La suite de notre chronique sur le fondateur du CCOS et artisan du statut des électriciens et gaziers, avec la libération du camp de Buchenwald en 1945, qui inaugure pour Marcel Paul une période d’activité extrêmement intense, et va faire de lui une personnalité d’envergure nationale. Désigné par le Parti communiste pour siéger à l’Assemblée consultative provisoire de la République française, il participe à l’élaboration du projet de loi de nationalisation de l’énergie.
Marcel Paul, une vie
Découvrez en dix épisodes l’itinéraire d’un homme qui a durablement marqué la mémoire des électriciens et gaziers.
Le 18 avril 1945, les autorités françaises organisent un rapatriement par avion de 23 personnalités internées à Buchenwald : des officiers, des universitaires, des parlementaires… et un ouvrier, Marcel Paul. L’avion des déportés est attendu par une petite foule sur le terrain d’aviation du Bourget. Parmi elle, une jeune secrétaire de la Fédération CGT de l’éclairage et des forces motrices, Suzanne Barès. C’est à cette occasion que Marcel Paul fit la connaissance de celle qui sera sa compagne jusqu’à la fin de ses jours.

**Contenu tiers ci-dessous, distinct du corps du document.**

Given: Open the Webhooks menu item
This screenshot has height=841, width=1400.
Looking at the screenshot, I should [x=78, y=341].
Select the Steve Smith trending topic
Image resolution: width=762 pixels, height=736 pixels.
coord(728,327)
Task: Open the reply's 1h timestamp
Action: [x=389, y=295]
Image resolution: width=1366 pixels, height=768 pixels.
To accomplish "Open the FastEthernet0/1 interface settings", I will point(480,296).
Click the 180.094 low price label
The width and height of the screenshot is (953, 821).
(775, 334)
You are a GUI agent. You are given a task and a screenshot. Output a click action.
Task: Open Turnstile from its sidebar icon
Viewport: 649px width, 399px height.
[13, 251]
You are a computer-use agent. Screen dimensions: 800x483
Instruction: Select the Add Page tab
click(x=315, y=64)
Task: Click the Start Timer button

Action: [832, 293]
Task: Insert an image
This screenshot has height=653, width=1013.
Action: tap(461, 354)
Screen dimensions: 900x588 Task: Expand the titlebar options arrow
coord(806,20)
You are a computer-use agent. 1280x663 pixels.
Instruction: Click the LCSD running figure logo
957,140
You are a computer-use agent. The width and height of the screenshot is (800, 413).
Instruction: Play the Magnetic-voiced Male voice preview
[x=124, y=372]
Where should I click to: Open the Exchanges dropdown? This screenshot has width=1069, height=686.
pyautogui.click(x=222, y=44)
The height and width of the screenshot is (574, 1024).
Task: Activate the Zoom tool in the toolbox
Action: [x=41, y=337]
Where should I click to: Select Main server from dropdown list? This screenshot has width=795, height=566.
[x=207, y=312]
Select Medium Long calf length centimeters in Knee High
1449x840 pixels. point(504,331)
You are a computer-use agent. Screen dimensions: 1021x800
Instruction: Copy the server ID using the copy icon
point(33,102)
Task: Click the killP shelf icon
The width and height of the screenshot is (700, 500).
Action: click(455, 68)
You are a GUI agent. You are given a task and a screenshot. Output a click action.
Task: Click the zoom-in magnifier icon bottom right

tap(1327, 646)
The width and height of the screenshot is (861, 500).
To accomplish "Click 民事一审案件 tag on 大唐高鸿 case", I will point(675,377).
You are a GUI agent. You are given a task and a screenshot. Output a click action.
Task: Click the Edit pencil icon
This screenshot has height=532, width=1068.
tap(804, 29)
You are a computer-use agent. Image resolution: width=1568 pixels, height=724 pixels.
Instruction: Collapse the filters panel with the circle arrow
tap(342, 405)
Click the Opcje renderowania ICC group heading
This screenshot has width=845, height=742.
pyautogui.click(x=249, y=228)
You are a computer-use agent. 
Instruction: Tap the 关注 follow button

Après trois ans et demi d’internement qui l’ont vu côtoyer presque quotidiennement la mort et perdre dix kilos, Marcel Paul est partout à la fois.
Après quelques réunions parisiennes, Marcel Paul repart en avion pour Buchenwald avec le colonel Manhès, dans le double but d’accélérer les rapatriements de déportés français et de documenter les crimes nazis auprès du gouvernement français.
Quelques semaines plus tard, il devient vice-président de la Fédération nationale des centres d’entraide des internés et déportés politiques (FNCEADIP), une des principales organisations de solidarité entre anciens déportés. Le 1er mai 1945, premier à être célébré depuis six ans, Marcel Paul défile en tête du cortège des anciens déportés.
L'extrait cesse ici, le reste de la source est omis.